The Gospel Was the Primary Theme of the Sermons of the Early Church.

The Gospel clearly played the starring role in the preaching of the early church. In the book of Acts, we see Christianity spread like wildfire from a group of 120 followers of Jesus to thousands of devoted followers. How did this young movement spread? It spread through preaching. What was the resounding message of these sermons? In short: the Gospel. This is obvious by simply reading through any mention of preaching in the book of Acts.

The first sermon recorded in Acts is on the day of Pentecost. The Holy Spirit descended upon the disciples, a crowd gathered and Peter seized the opportunity to preach the Gospel (Acts 2:36-38). This was just the beginning. Although not exhaustive, consider the following list of examples:

• Peter and John get interrogated by religious leaders who were “greatly annoyed because they were teaching the people and proclaiming in Jesus the resurrection from the dead” (Acts 4:2, emphasis added).

• After the apostles were released from prison with a beating and a warning never to preach about Jesus again, we read this: “And every day, in the temple and from house to house, they did not cease teaching and preaching that the Christ is Jesus” (Acts 5:42, emphasis added).

• “Philip went down to the city of Samaria and proclaimed to them the Christ” (Acts 8:5, emphasis added).

• “Now when they had testified and spoken the word of the Lord, they returned to Jerusalem, preaching the gospel to many villages of the Samaritans” (Acts 8:25, emphasis added).

• Paul is converted to Christianity, “and immediately he proclaimed Jesus in the synagogues, saying, ‘He is the Son of God’” (Acts 9:20, emphasis added).

• Peter declared, “And he [Jesus] commanded us to preach to the people and to testify that he is the one appointed by God to be judge of the living and the dead” (Acts 10:42, emphasis added).

• “But there were some of them, men of Cyprus and Cyrene, who on coming to Antioch spoke to the Hellenists also, preaching the Lord Jesus” (Acts 11:20, emphasis added).

• “Peter stood up and said to them, ‘Brothers, you know that in the early days God made a choice among you, that by my mouth the Gentiles should hear the word of the gospel and believe’” (Acts 15:7, emphasis added).

• When Paul was in Athens, “Some of the Epicurean and Stoic philosophers also conversed with him.

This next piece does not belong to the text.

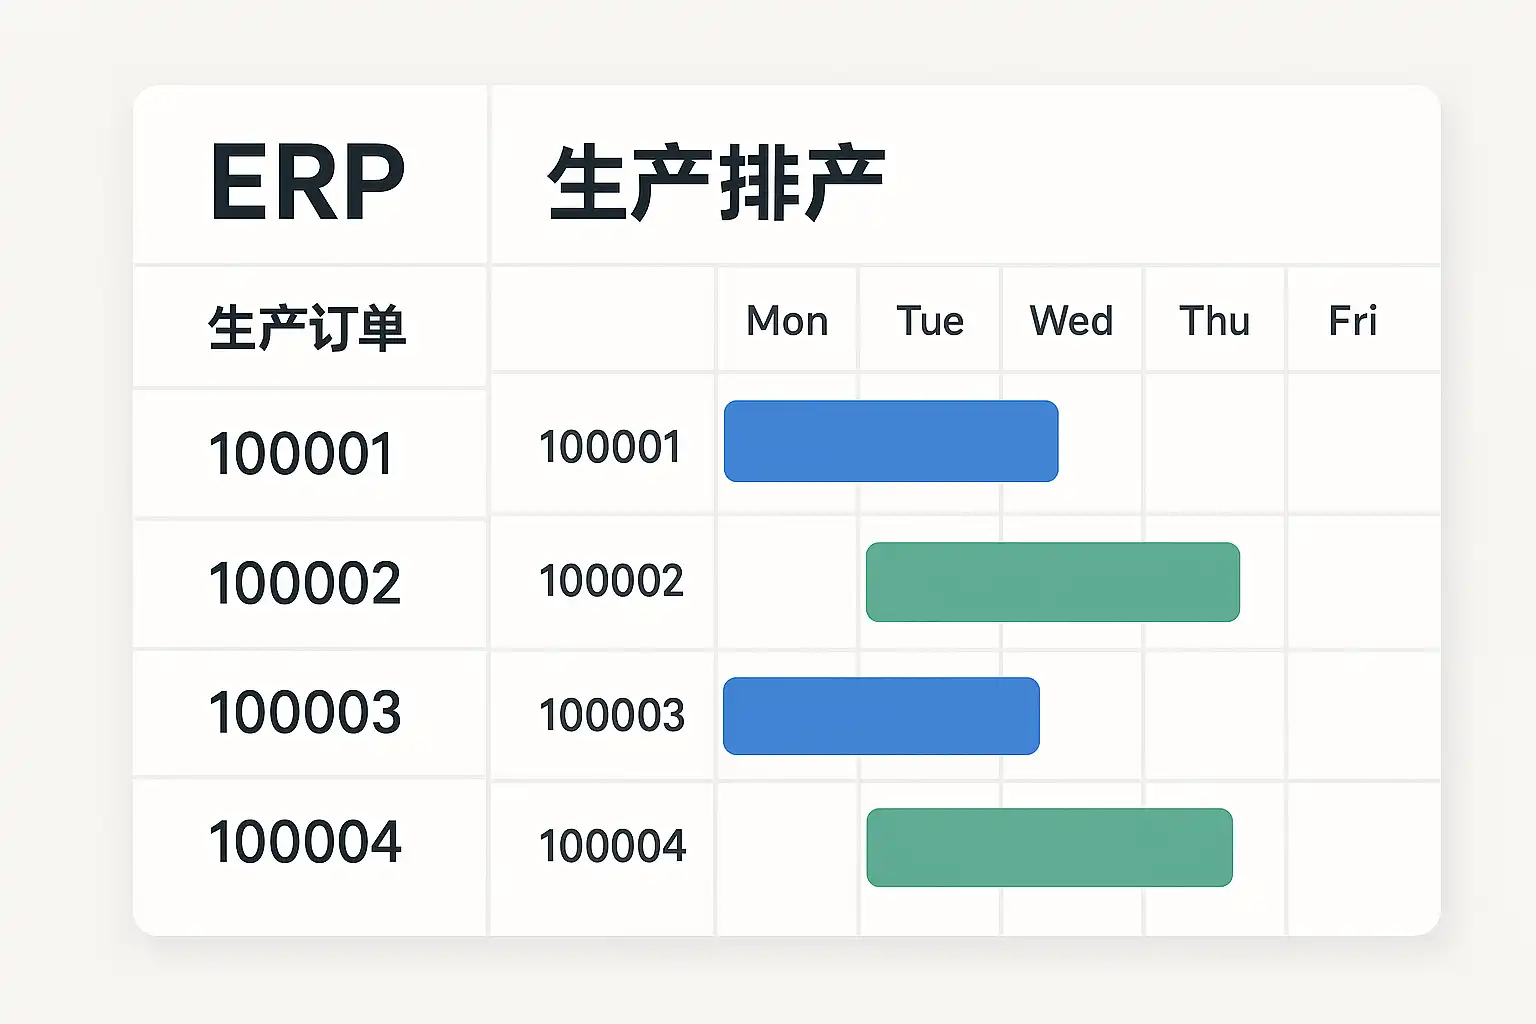
Task: Open order 100002 in the 生产订单 list
Action: click(x=304, y=582)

And some said, ‘What does this babbler wish to say?’ Others said, ‘He seems to be a preacher of foreign divinities’—because he was preaching Jesus and the resurrection” (Acts 17:18, emphasis added).

• The final sentence in the book of Acts says, “He [Paul] lived there two whole years at his own expense, and welcomed all who came to him, proclaiming the kingdom of God and teaching about the Lord Jesus Christ with all boldness and without hindrance” (Acts 28:30-31, emphasis added).